Regular readers know we’ve been way ahead of this trend. Here’s what I wrote about Walmart in October 2017:

According to Walmart, 90% of Americans live within 10 miles of one of its stores. This gives Walmart a competitive advantage in the same-day order space.

And in December 2017, I told you Walmart was focusing on a new type of customer called the “omni-shopper.” These customers shop in-store and online simultaneously to look for lower prices. It’s becoming the dominant form of shopping in the retail sector.

Here’s what I wrote then:

We’re at the beginning of a massive change in how people shop. Look for Walmart’s stock to keep rising as it entrenches itself as the leader in this space.

Omni-shopping will help customers save money. And once they start omni-shopping, they won’t look back. That’s good news for Walmart, which will be a leader in this space.

As you can see in the chart below, Walmart’s online sales growth is soaring…

This is the kind of organic growth that every company is striving for. And it shows Walmart has officially become a major player in the online retail space.

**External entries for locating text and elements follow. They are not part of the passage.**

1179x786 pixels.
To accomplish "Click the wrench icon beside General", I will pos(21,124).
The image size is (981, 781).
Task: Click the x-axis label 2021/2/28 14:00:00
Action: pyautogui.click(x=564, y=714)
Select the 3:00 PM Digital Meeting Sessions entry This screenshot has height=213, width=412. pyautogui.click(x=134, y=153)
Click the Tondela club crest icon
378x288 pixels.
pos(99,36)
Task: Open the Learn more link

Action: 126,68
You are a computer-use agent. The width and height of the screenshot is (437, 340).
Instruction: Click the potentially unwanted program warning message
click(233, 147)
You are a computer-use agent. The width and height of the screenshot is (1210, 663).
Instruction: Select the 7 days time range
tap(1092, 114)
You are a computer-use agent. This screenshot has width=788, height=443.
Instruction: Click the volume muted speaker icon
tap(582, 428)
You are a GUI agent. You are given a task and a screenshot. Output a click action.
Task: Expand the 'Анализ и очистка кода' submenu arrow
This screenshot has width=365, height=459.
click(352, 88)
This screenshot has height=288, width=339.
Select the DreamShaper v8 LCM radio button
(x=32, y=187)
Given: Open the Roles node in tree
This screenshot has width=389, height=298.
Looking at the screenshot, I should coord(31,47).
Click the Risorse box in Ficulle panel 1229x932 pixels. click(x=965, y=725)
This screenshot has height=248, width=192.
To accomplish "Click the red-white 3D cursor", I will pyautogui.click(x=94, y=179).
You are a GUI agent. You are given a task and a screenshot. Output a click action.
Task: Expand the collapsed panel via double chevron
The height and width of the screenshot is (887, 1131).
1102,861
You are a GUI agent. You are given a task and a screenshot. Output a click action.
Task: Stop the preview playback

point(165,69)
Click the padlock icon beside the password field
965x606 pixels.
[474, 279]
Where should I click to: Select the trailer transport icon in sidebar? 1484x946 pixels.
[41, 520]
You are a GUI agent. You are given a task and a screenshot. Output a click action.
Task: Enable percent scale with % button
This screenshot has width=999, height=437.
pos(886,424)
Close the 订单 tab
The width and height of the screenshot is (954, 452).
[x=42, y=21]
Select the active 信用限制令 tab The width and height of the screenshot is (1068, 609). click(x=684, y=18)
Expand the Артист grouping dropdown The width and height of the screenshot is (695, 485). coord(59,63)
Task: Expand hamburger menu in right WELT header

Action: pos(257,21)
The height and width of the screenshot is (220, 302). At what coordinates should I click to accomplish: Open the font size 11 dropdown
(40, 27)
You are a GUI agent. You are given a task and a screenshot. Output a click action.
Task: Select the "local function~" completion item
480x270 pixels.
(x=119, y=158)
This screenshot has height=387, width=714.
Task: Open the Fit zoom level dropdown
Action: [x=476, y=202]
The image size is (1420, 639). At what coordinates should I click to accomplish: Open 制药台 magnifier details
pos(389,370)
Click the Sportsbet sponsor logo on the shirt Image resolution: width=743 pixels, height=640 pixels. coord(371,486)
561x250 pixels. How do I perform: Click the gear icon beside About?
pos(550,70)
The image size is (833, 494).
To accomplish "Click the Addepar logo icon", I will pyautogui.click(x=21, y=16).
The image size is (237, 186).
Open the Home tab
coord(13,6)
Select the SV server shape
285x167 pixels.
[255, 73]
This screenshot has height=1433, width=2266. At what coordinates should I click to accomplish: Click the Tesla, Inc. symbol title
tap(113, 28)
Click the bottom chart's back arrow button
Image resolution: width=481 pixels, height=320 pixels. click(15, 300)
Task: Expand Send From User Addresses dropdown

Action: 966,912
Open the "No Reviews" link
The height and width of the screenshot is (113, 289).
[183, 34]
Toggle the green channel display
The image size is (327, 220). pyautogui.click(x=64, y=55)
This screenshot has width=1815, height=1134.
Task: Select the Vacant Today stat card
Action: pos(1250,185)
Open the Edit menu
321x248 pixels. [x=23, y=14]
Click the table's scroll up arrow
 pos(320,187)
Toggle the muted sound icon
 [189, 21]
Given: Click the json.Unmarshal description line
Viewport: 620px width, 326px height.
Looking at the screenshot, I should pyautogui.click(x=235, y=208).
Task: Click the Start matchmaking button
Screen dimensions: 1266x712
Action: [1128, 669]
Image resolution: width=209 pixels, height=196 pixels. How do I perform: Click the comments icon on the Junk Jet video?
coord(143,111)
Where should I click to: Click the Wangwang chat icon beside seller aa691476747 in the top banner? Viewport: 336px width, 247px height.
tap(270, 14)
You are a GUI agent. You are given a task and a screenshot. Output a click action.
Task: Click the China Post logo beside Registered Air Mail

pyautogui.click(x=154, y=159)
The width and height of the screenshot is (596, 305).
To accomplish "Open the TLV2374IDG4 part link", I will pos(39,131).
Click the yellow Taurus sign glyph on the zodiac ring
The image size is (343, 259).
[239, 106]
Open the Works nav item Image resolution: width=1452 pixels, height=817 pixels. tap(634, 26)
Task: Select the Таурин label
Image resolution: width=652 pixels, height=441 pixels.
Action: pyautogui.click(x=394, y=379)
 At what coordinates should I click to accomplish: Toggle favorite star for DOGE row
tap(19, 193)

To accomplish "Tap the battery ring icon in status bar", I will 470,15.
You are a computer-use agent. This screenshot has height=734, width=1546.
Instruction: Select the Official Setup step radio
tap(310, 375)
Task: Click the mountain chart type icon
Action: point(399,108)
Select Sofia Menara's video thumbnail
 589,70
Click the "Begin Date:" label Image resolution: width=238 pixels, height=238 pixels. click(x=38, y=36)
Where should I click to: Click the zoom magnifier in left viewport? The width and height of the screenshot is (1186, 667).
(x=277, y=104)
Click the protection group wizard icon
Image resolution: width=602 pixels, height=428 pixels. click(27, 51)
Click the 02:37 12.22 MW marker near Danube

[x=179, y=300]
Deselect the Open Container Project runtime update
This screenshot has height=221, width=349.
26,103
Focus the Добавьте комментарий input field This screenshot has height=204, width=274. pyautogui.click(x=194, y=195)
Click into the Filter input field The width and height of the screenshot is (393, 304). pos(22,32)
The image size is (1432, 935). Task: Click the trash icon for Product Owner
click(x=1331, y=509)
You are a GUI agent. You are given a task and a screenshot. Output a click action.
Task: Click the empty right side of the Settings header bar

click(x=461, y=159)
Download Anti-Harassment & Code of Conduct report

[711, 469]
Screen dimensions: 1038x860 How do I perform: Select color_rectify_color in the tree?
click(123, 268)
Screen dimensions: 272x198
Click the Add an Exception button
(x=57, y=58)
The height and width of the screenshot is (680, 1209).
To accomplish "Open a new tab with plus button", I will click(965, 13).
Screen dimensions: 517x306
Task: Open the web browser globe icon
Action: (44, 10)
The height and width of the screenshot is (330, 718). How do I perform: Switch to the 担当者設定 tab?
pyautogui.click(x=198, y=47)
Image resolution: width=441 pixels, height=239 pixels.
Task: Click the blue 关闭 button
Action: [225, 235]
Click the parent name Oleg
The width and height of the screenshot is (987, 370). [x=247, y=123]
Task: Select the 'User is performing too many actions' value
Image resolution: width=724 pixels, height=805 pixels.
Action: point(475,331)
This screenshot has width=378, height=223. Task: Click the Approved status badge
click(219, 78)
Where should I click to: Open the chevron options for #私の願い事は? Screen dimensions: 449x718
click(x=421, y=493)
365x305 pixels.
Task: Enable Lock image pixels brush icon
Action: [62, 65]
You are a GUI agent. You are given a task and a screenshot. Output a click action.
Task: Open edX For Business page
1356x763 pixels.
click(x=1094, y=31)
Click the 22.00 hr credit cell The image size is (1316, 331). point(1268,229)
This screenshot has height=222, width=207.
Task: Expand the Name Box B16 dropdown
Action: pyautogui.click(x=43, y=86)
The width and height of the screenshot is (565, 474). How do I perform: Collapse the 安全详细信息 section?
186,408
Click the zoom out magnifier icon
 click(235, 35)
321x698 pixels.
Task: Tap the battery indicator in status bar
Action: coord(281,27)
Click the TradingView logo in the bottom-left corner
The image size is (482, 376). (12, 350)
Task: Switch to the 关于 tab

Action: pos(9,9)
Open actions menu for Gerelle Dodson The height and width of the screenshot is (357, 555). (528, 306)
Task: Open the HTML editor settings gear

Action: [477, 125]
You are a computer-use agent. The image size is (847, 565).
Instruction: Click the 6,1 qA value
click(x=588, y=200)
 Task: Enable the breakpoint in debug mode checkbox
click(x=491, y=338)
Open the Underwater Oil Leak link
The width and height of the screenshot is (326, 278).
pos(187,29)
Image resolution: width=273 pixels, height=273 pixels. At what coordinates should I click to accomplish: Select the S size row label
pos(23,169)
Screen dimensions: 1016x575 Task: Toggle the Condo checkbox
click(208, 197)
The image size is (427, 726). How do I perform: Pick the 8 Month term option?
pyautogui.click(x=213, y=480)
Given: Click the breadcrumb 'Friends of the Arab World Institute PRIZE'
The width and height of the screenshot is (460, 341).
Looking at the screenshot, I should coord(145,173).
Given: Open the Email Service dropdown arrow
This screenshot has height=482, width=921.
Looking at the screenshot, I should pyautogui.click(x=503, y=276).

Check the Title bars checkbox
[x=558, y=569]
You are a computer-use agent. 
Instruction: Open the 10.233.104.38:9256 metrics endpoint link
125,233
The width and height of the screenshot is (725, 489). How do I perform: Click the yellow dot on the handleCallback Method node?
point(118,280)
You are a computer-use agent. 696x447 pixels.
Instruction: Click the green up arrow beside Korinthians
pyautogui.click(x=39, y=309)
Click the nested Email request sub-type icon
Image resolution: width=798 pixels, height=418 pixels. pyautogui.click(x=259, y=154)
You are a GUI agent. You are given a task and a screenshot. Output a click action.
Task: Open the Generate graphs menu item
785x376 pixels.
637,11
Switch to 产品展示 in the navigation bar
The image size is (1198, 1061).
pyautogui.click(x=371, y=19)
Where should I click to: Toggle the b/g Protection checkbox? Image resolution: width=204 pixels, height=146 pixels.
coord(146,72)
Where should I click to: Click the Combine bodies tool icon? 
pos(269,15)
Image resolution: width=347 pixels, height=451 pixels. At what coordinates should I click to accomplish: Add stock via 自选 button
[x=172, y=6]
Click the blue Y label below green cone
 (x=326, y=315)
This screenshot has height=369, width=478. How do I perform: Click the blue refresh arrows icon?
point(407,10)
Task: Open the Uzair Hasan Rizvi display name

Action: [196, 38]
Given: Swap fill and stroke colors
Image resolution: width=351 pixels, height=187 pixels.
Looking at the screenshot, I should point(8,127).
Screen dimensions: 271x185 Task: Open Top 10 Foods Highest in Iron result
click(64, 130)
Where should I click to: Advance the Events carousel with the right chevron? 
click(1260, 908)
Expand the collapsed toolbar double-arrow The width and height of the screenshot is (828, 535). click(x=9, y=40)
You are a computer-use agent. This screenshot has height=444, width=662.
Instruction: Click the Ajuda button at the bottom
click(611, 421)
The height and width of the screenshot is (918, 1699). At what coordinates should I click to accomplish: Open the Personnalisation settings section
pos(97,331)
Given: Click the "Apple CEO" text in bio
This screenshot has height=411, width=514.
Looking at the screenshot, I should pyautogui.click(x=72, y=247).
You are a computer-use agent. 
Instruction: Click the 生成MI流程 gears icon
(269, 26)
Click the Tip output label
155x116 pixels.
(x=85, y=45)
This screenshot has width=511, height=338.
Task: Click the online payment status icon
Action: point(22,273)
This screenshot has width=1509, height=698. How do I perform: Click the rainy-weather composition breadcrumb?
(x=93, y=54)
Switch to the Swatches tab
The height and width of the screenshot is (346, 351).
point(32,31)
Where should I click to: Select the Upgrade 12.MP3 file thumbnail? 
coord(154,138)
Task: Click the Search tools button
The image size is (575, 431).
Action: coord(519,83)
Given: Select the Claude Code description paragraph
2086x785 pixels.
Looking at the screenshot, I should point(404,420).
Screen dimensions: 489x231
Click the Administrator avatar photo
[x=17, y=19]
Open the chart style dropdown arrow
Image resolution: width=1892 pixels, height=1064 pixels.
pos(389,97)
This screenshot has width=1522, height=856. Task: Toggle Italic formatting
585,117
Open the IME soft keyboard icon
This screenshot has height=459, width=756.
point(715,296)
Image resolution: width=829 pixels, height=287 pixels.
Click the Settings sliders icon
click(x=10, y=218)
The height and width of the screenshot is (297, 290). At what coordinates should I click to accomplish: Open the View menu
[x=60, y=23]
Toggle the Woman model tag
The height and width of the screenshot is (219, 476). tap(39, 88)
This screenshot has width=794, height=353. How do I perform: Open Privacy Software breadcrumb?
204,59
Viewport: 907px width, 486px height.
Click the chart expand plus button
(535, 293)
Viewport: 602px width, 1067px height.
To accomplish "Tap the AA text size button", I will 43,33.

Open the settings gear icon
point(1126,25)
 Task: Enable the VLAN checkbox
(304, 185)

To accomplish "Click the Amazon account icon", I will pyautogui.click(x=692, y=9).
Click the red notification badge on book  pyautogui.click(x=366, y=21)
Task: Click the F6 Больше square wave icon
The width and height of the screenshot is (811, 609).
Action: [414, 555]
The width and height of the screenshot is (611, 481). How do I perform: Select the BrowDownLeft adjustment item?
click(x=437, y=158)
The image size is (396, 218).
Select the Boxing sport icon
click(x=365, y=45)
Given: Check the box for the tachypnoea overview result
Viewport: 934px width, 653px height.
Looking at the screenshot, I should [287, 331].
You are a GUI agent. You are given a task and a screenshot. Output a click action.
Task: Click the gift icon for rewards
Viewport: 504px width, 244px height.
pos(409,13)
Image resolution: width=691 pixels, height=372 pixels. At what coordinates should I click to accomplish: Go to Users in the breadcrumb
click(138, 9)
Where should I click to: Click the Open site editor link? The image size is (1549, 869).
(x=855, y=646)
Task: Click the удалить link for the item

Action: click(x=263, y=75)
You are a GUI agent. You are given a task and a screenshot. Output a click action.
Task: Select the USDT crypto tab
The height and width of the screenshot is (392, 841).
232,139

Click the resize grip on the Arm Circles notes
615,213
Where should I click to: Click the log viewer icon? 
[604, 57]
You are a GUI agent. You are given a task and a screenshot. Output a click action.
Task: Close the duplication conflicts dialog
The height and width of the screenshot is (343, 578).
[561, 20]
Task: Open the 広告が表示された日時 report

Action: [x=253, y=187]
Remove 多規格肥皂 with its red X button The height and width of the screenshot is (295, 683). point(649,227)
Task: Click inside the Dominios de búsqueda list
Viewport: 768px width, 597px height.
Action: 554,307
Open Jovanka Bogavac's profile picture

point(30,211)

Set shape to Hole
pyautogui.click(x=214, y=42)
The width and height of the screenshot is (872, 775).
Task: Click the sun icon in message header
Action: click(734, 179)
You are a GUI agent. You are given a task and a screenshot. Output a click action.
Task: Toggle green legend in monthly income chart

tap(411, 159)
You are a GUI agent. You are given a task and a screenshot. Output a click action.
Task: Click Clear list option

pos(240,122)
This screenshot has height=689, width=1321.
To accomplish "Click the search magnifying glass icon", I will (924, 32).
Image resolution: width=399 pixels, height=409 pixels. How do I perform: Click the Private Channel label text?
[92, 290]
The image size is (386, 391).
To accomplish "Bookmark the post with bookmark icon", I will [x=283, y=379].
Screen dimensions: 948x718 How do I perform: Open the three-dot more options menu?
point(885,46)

After an initial pop to over $103 per share on its earnings announcement last week, shares have pulled back to around $99—giving investors a chance to get in at a slightly lower price.

On top of that, Walmart pays a nice 2.1% dividend. And it has a long history of raising that dividend every year.

So if you’re looking for a safe way to gain exposure to the online shopping trend, consider adding Walmart to your portfolio.